Qualities that a good teacher must have

A good teacher will cultivate good writing and analysis skills, but an excellent teacher will cultivate these skills and foster an affinity for the subject in students who were not drawn to the class to begin with.

One of my favorite teachers throughout my four years of high school was my Honors English teacher. She was completely extolled by each of my classmates who had her and since our freshman year in Honors English 9, we have wanted no other teacher. I clearly remember my first day of class. A school wide assignment between eighth and freshman year had us read The Kite Runner by Khaled Hosseini so that we could analyze it in the first few weeks of school. The first assignment she gave us was a found poem exercise that we began working on in class during that first day. I sat in the class after she had given us the assignment and worked for thirty minutes in silence along with my classmates. Towards the end of the thirty minutes, I was amazed to realize that no one had shouted out or laughed for some unknown reason; that this was the only class I had had that day that was actually what I expected high school to be like.

Her class never disappointed me the rest of that year. The only thing I was worried about was that she preferred that we had binders.

1. A good teacher has a complete grasp on the subject she is teaching.

We have learned lessons from freshman year that stick with us even on the eve of graduation. At any point, she was able to answer any question that we threw her way. In some classes, it can be frustrating to know that even though your teacher knows more about the subject than you do, she is not an expert on the subject. Neither my classmates nor I ever felt as if she had a dearth of knowledge. We still trusted in her wisdom and comprehensive knowledge of the nuances of grammar, vocabulary, and writing. She has an extraordinary breadth of knowledge that benefited her students because as she taught us, “Ignorance is not a laughing matter.”

2. A good teacher has stable rules and practices.

When students know what to expect every day that they walk into class, there is no excuse for not being prepared to learn. My teacher set a few, unbending rules from the first day of English class freshman year, and she did not change them for most circumstances. There was no going to the restroom in the middle of class, nor were drinks permitted inside of the room. She never put the homework online, so we always knew to write it down before we left. As for our homework, she helped us cultivate proper writing and presentation skills for our ultimate use in college and our careers by giving us incentives to do neat work that we could take pride in and that she could understand when she read it. The incentives for us to do our work correctly were points off if we wrote on the back, if we decided not to use white out on our mistake, and if we turned in homework on bent or creased paper. (That was a point off for each crease!) Tests were always worth the same amount and always had the same format.
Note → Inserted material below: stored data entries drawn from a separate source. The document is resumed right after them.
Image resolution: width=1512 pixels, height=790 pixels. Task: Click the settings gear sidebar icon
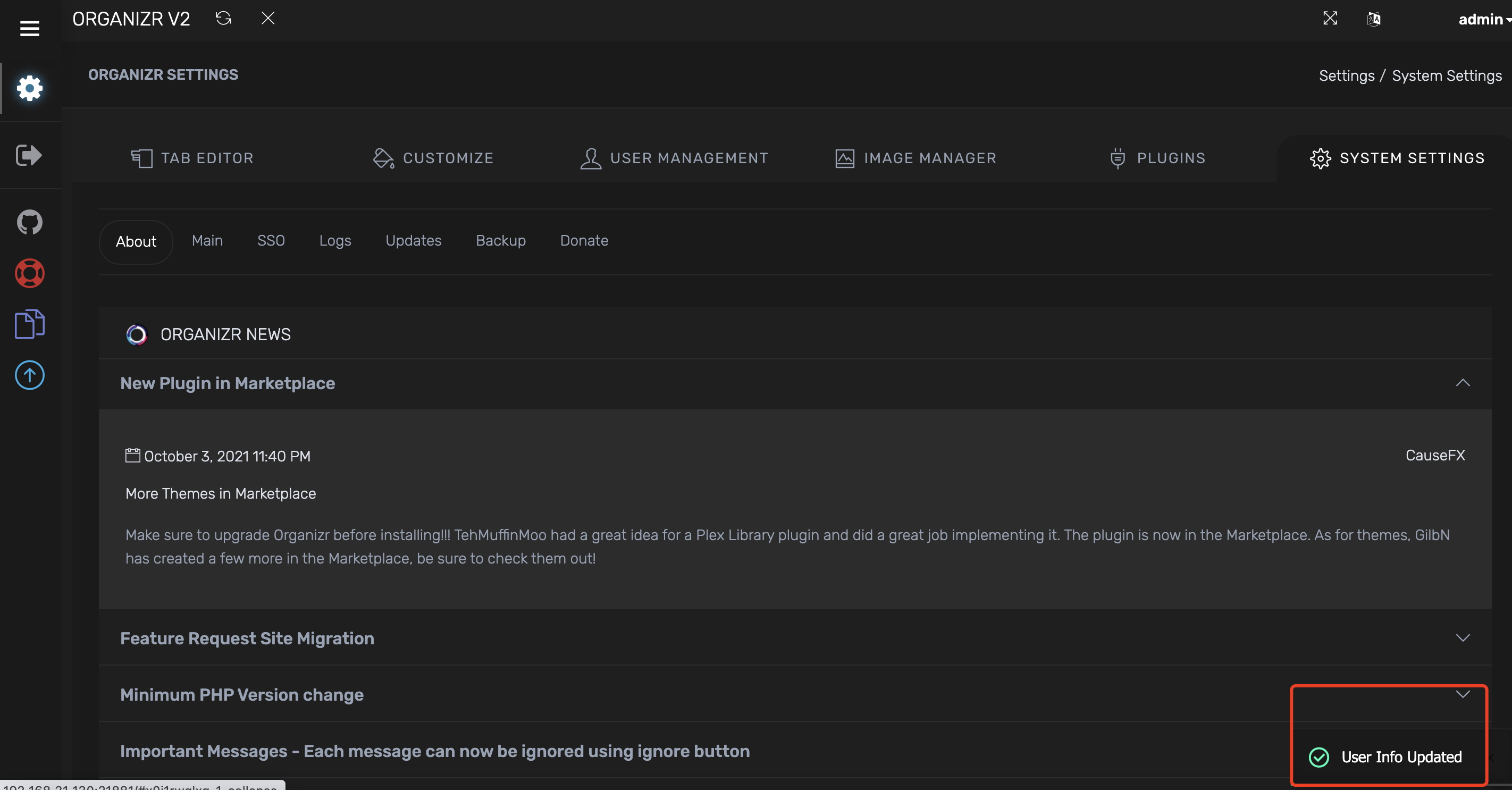[x=29, y=89]
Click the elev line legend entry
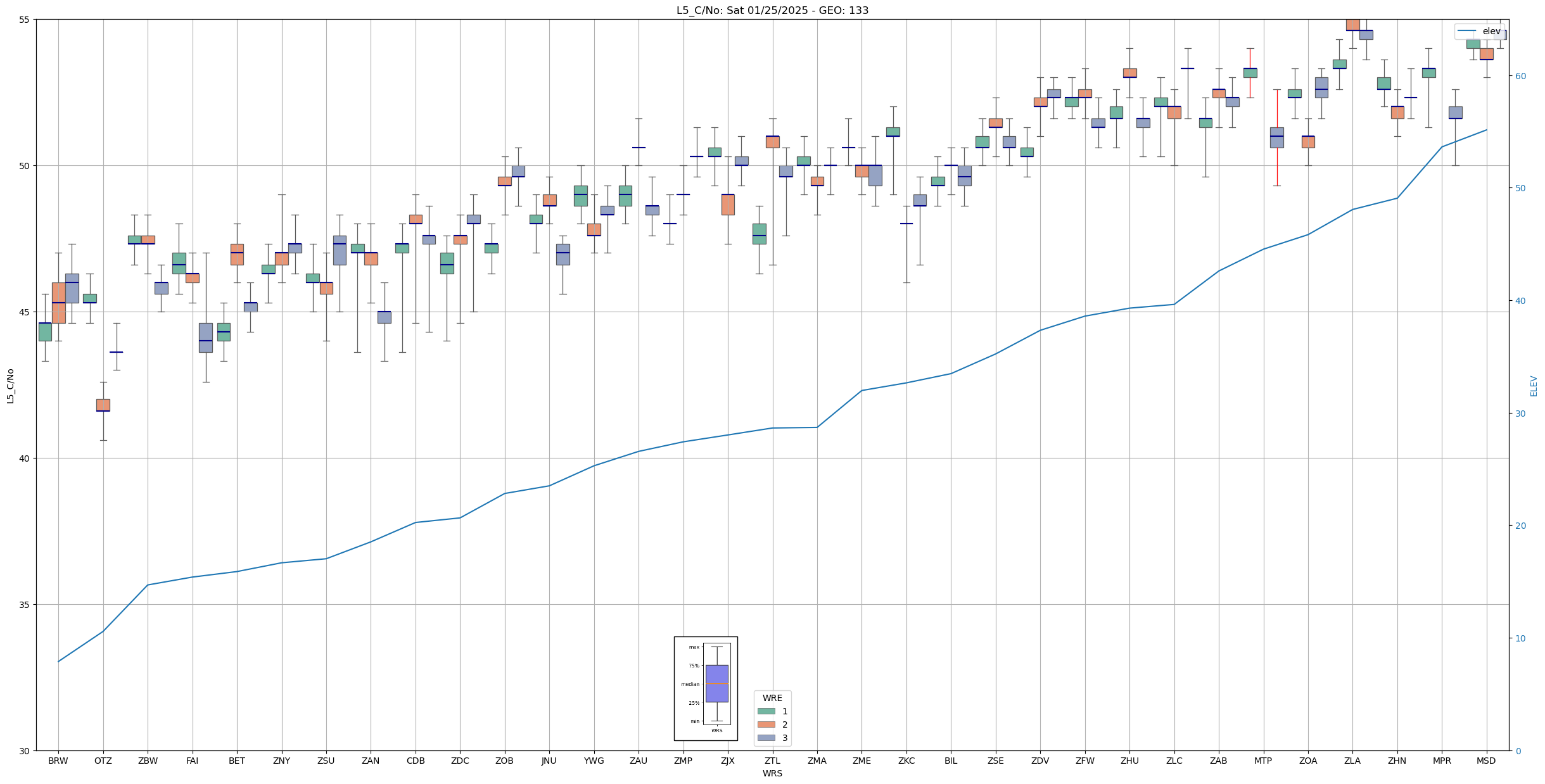1545x784 pixels. (x=1478, y=31)
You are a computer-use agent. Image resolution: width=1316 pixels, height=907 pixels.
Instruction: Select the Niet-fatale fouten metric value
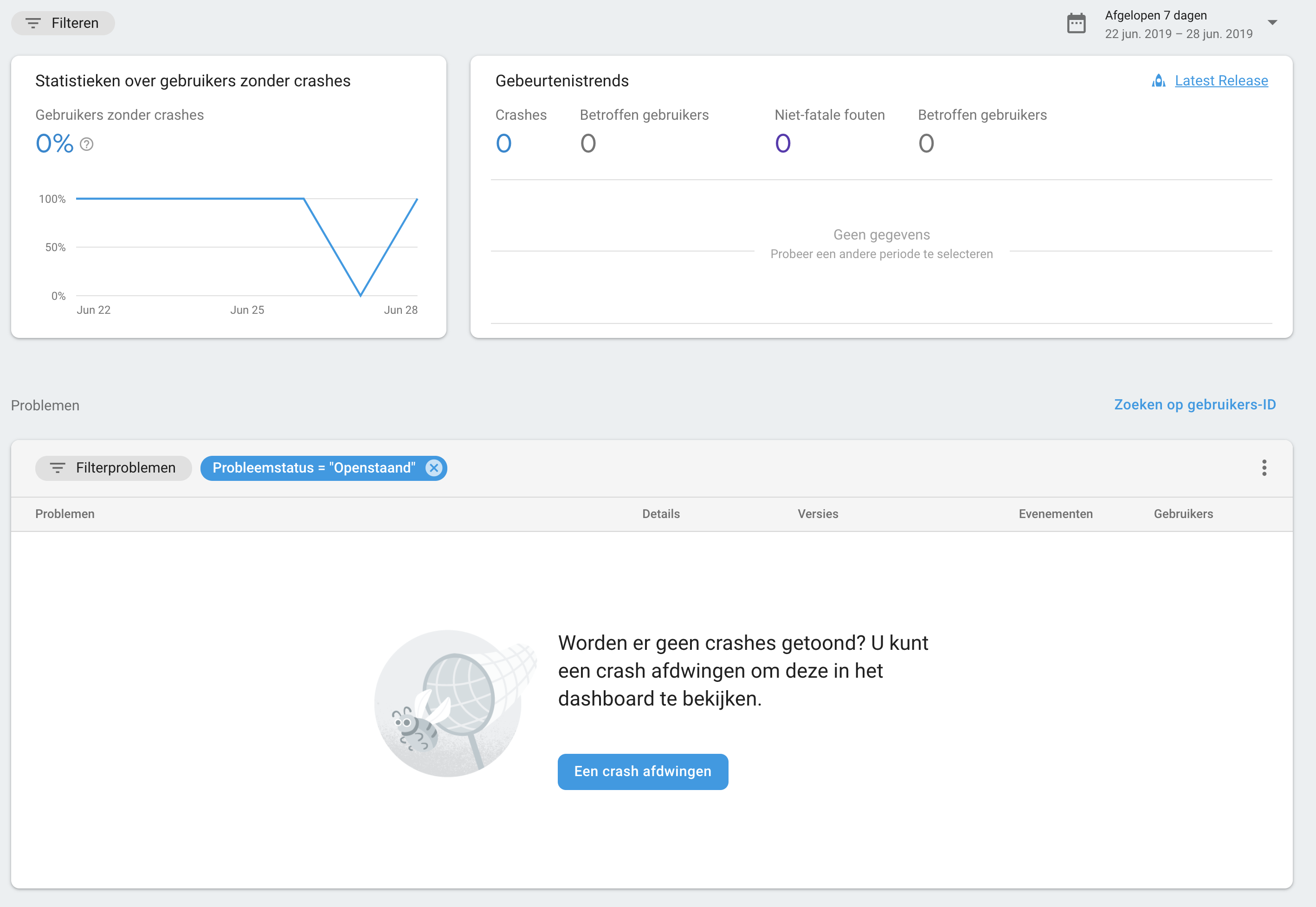(x=783, y=143)
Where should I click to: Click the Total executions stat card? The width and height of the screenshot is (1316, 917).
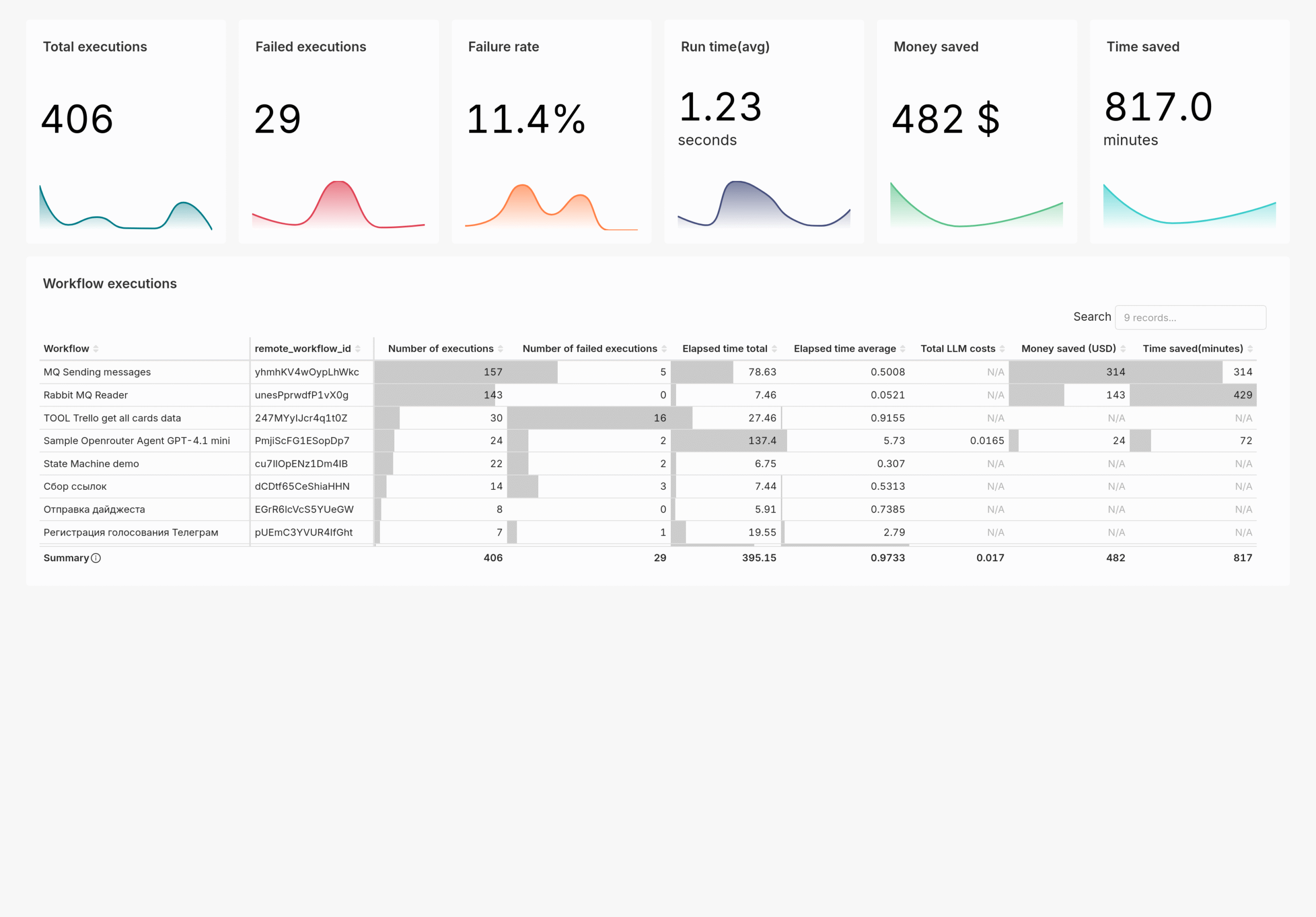[x=126, y=131]
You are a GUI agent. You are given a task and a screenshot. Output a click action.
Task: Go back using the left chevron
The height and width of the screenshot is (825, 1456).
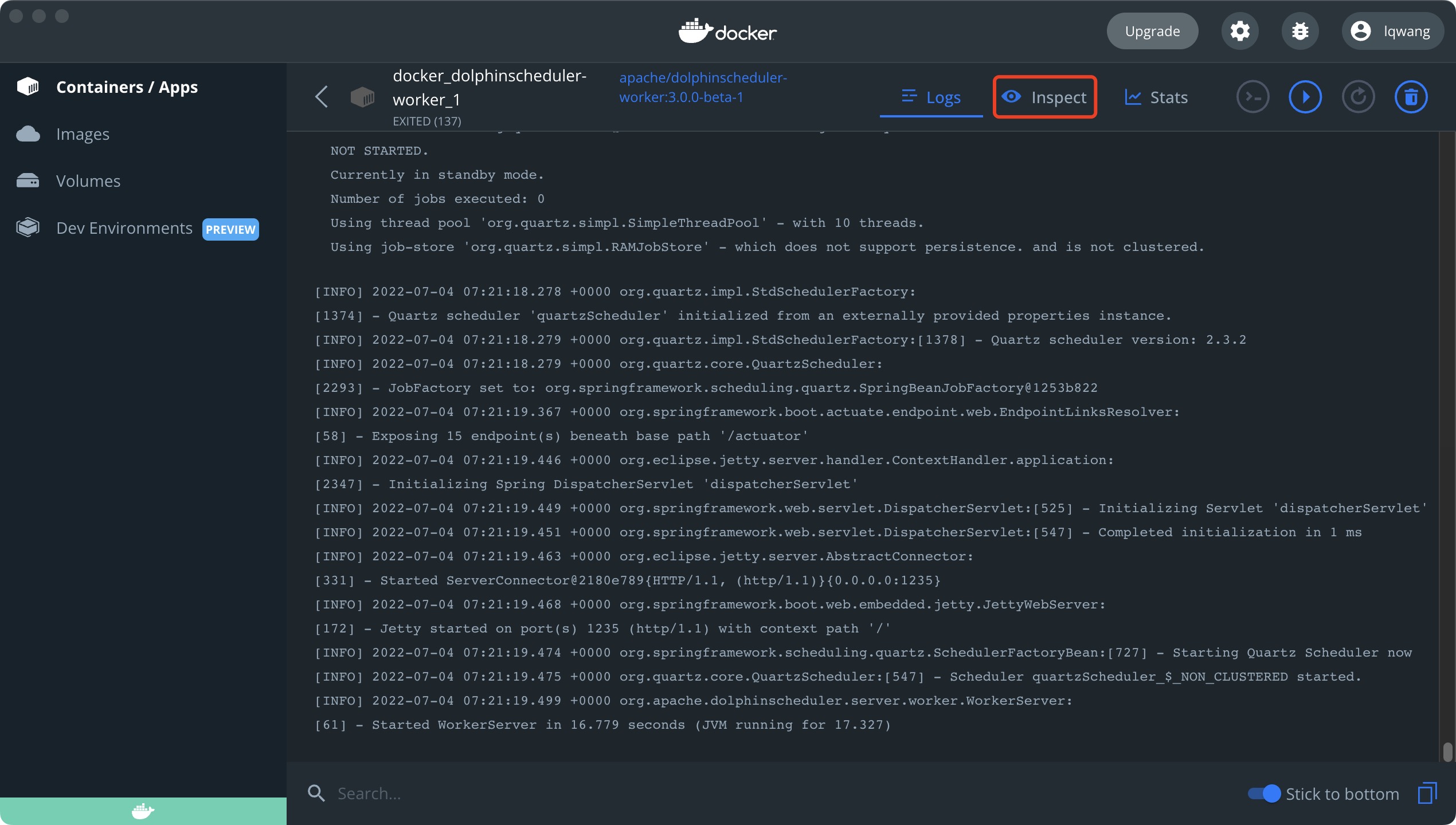pos(322,97)
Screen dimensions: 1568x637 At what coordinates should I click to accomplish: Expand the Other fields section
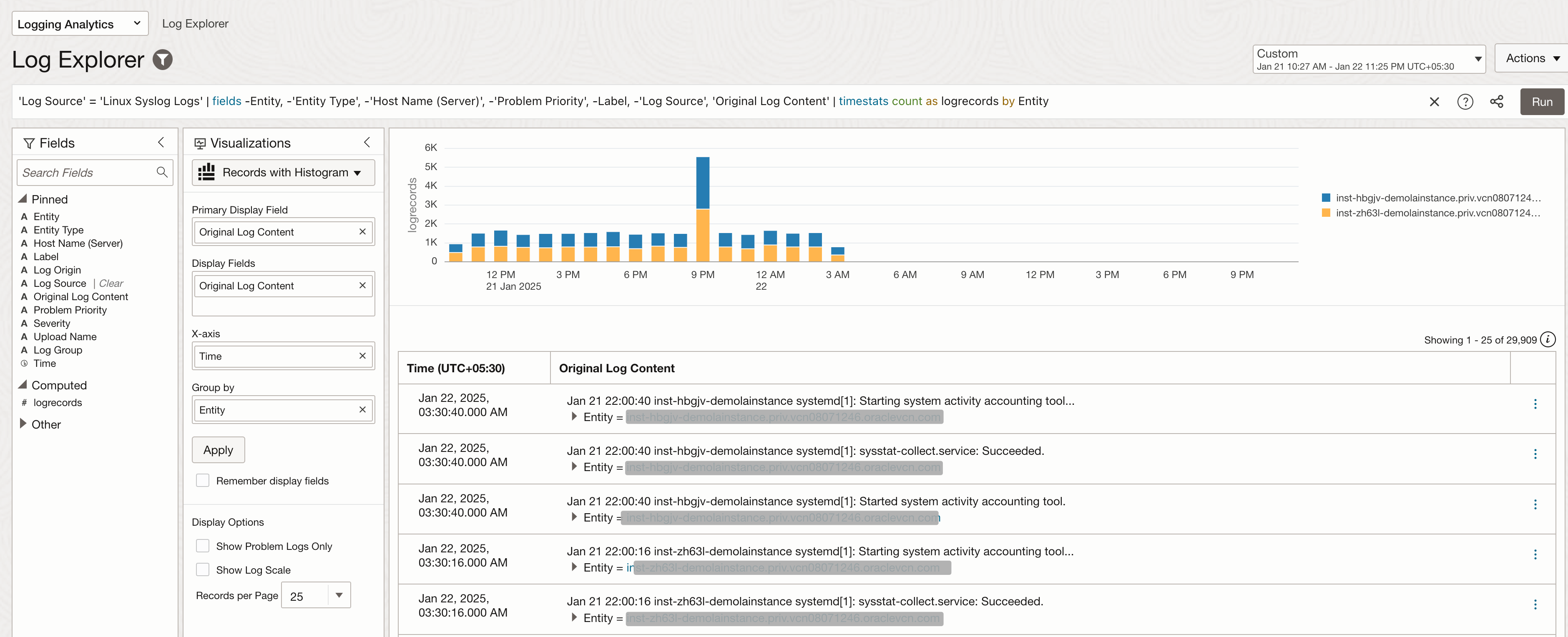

Homework and essays, also, were worth five and ten points, respectively. This stability helped us to keep ourselves grounded in class. This was a great advantage we had over our classmates during our freshman and junior years, two years during which students have to adjust to a new environment and have more responsibilities than they are used to handling.

3. A good teacher keeps her students engaged.

Not one of us ever fell asleep or texted during the class. To keep their students engaged, multiple teachers I have had will tell either hackneyed or novel jokes relating to the subject matter. Either way, groans and laughs from students are sure to come. Students who listen for the next joke or chance to participate in class are more likely to stay awake and engaged the entire time. My English teacher, especially, would always say something that would elicit a few beats of contemplative silence from the class before each student understood the joke in her own time. We looked forward to these things.